Generate clean HTML export (no formatting)

fireflyinteractive · April 14, 2011, 1:44am

Hi – I’m trying to get Aspose.Words (for Java) to export clean HTML from a word doc (and docx). By “clean” I mean no style markup at all and the entire output needs to be plain ascii. I’ve attached in a zip:

the source docx
the output I currently get from Aspose using the code below
the output I’d ideally like to generate (or at least get closer to)

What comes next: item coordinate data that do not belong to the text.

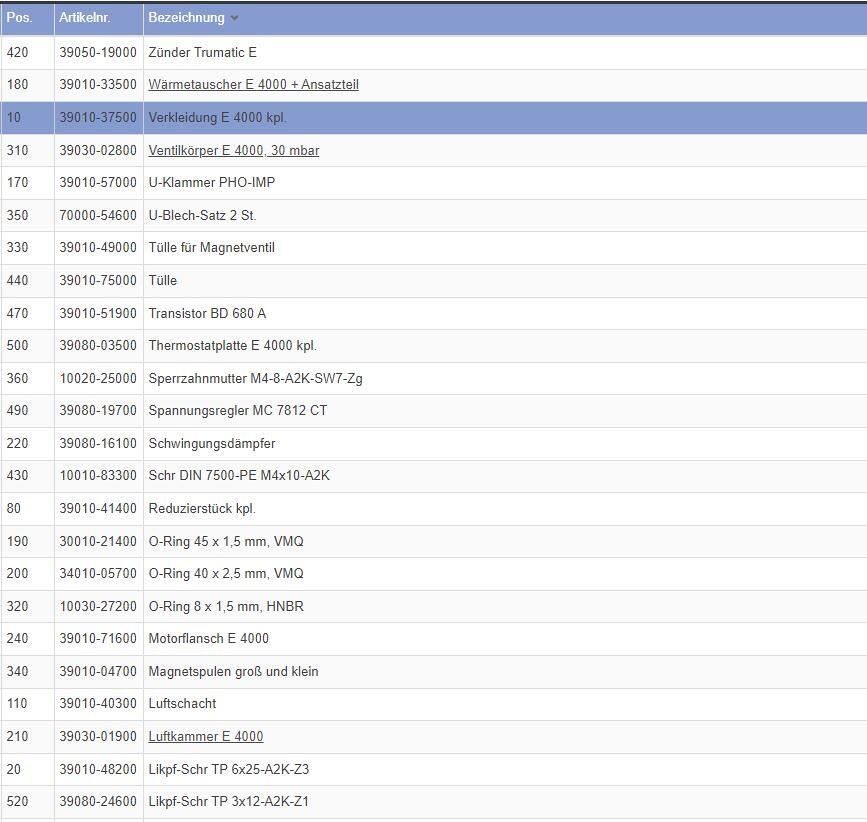
Task: Select the U-Blech-Satz 2 St. entry
Action: [x=202, y=215]
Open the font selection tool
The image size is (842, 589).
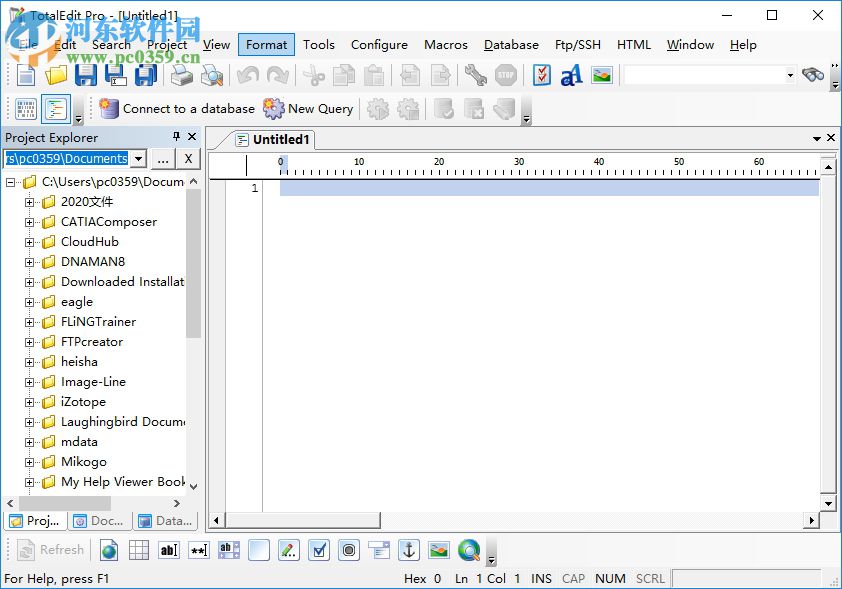click(x=573, y=74)
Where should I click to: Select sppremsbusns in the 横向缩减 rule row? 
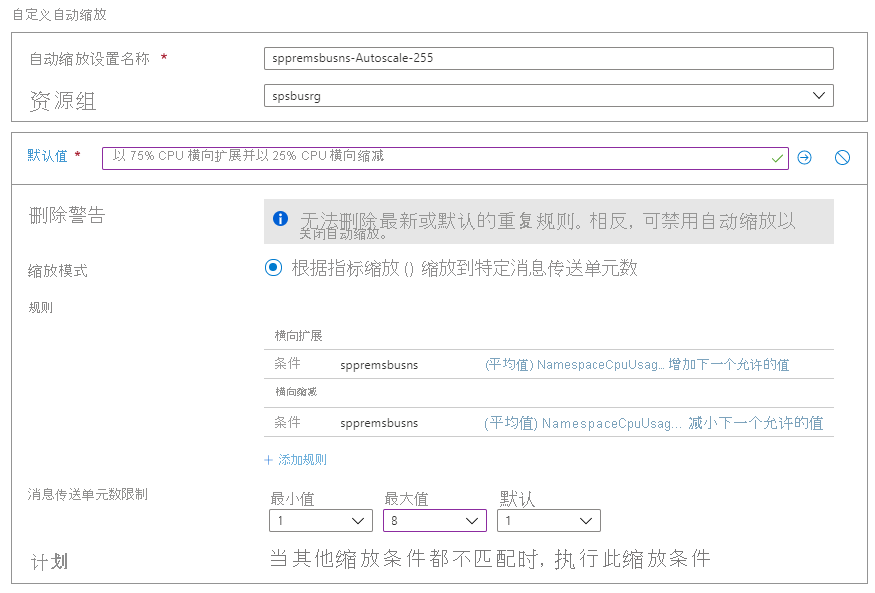click(379, 423)
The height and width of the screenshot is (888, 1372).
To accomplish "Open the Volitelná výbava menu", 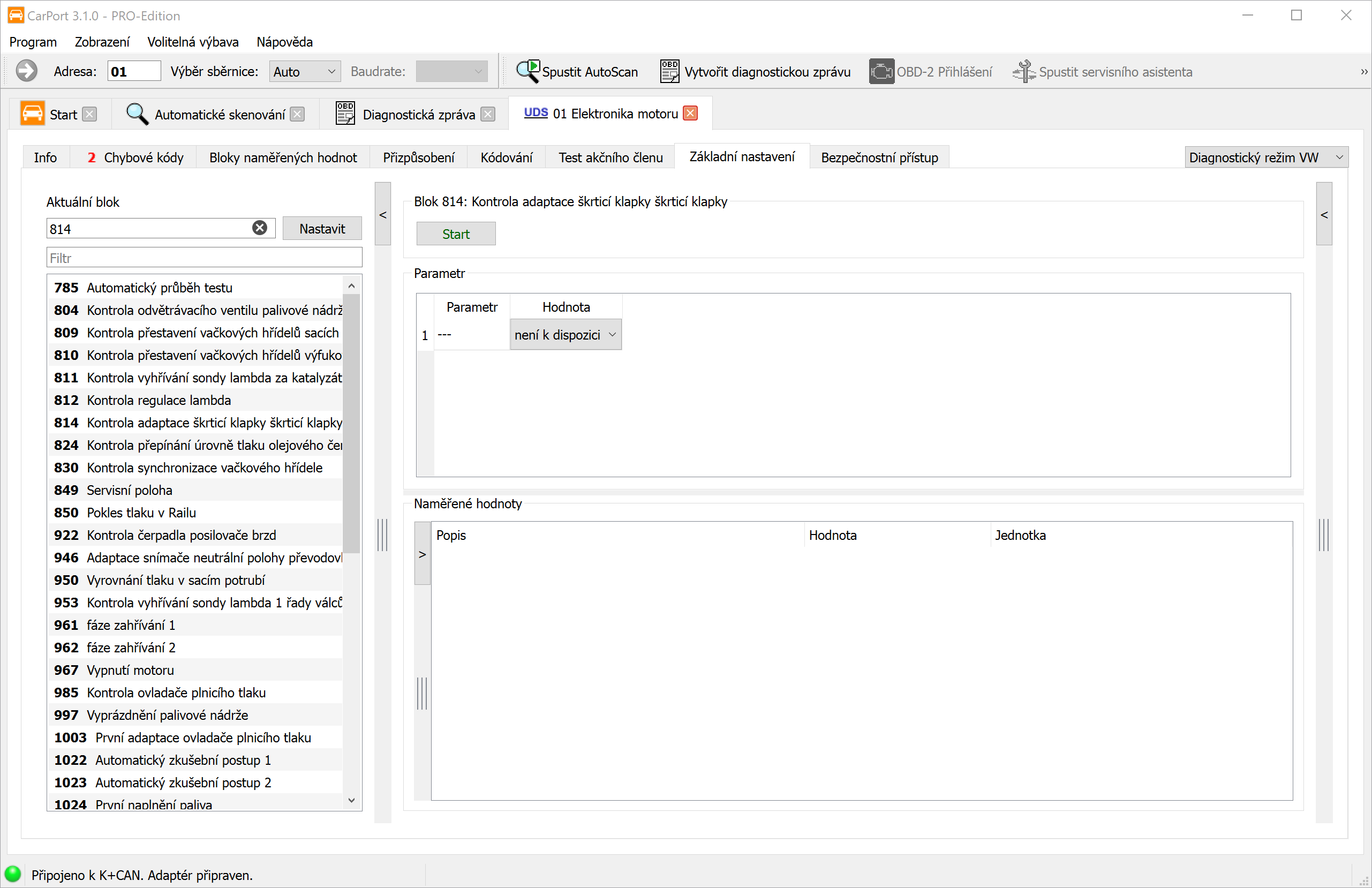I will (x=193, y=42).
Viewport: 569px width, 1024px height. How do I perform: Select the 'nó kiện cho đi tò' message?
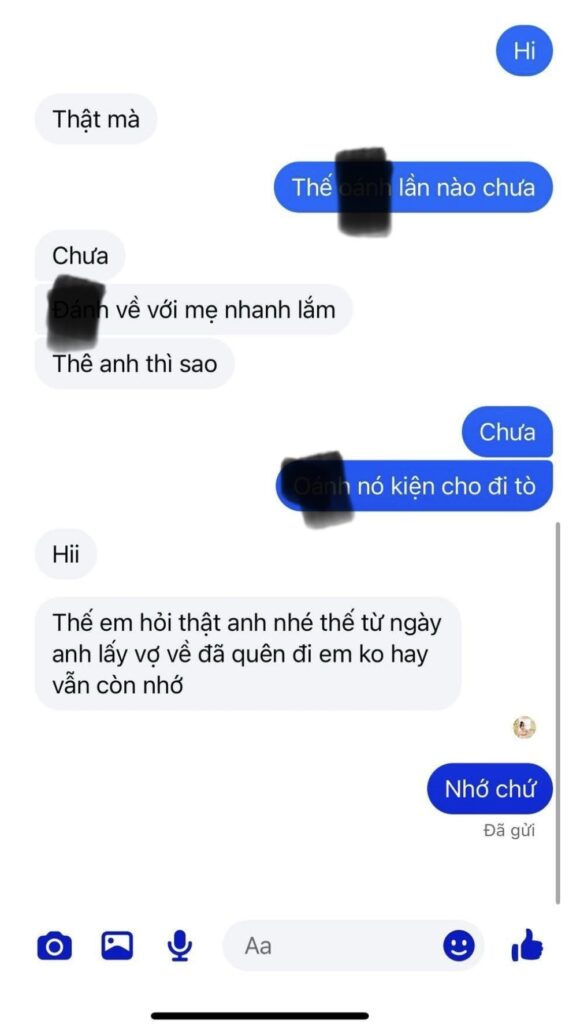[x=415, y=486]
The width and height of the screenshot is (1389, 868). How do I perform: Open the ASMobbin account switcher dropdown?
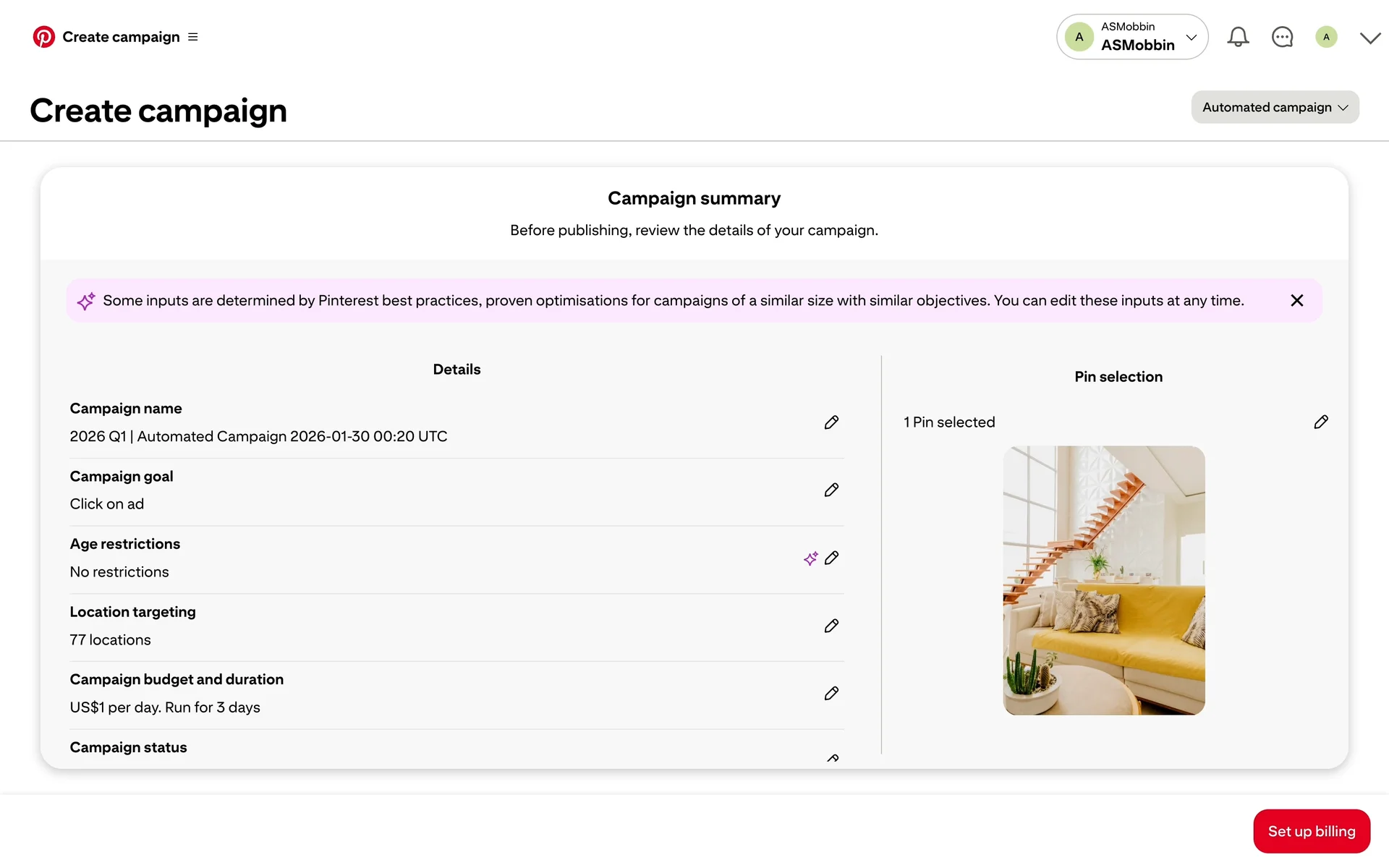[x=1132, y=37]
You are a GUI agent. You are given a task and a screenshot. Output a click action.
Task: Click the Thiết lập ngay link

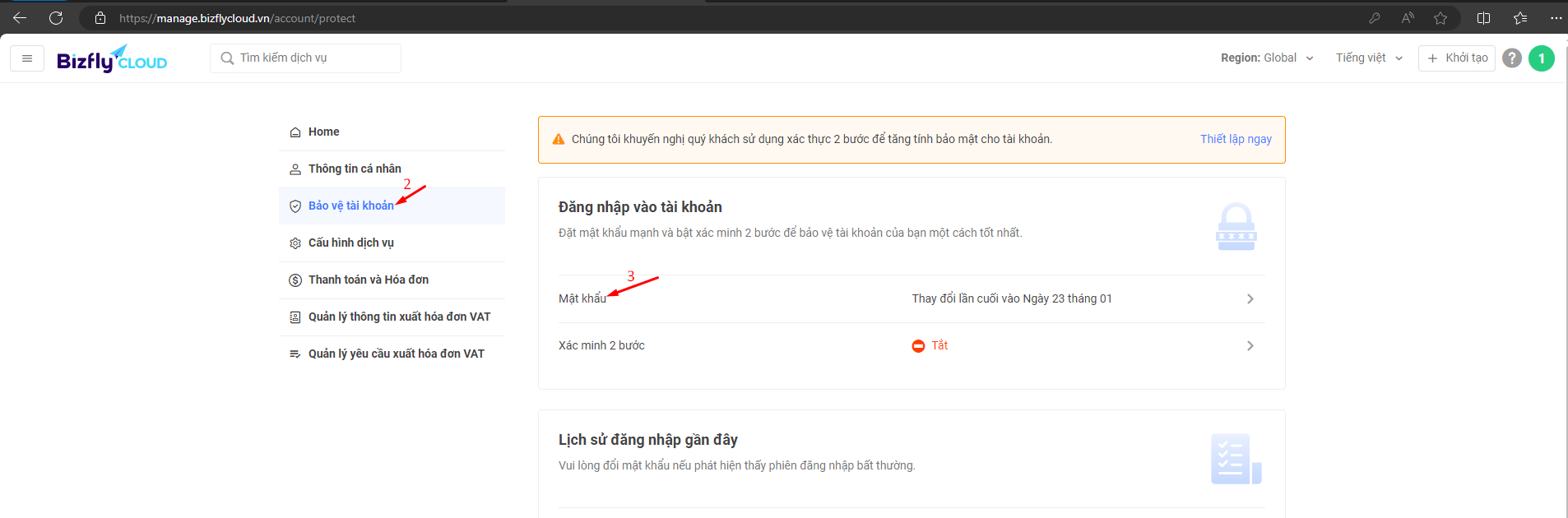(x=1236, y=140)
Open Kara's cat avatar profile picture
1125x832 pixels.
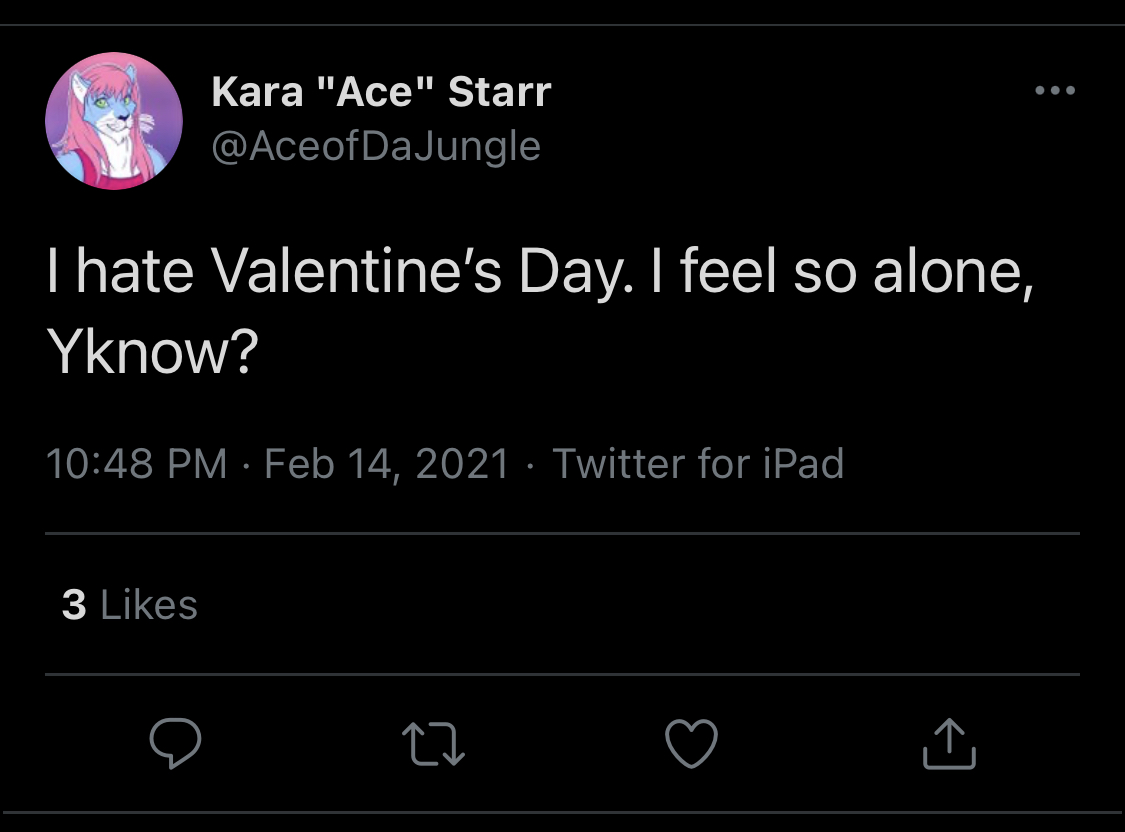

So far it seems to a fairly decent job at preserving the look of the original document, but that’s not quite what I’m after. Is it possible to:

a) configure it to discard all style information
b) ensure that only valid HTML markup characters are output (I get some of the bullet chars, and a lot of odd control char #160).
c) configure it to discard artificial spacing (long runs of   etc)
d) configure it to NOT wrap everything in one or more <div> tags
e) configure it to correctly interpret ordered/unordered lists (or at least not attempt to replicate them by inserting spaces and tokens instead of <li>

regarding (e) above, I would settle for having it generate plain paragraphs instead of trying to do this (inserting the letter ‘o’ in place of the bullet):

o list element 1
o list element 2

Basically all I want in my output is this:
tables,
headings (<h1><h2 etc)
lists (<ul><ol>)
and paragraphs/breaks (<p><br/>)

Is that currently possible?

here is the code I’m using to convert:

doc = javaLoader.create("com.aspose.words.Document").init("test1.docx", asposeLoadFormat.HTML, 'null');
doc.joinRunsWithSameFormatting();
// save options
so  = doc.getSaveOptions();
so.setHtmlExportHeadersFooters(false);
// save
doc.save("test1.html", saveformat.Html);

many thanks!
CC

alexey.noskov · April 14, 2011, 5:20am

Hi
Thank you for your interest in Aspose.Words. Unfortunately, there is no direct way to generate such kind of HTML. However, since HTML you need to generate is quite simple, you can create your own HTML converter. You can create such converter using DocumentVisitor:
https://reference.aspose.com/words/java/com.aspose.words/DocumentVisitor
Please let me know if you need more assistance, I will be glad to help you.
Best regards,

fireflyinteractive · April 14, 2011, 6:40am

yikes it looks a lot more complicated than I’d hoped!
Thanks for the info

alexey.noskov · April 14, 2011, 7:22am

Unfortunately, I cannot suggest you other way. The other option is to clean-up HTML produced by Aspose.Words. But I think this way will be much more complicated than using DocumentVisitor.
Best regards,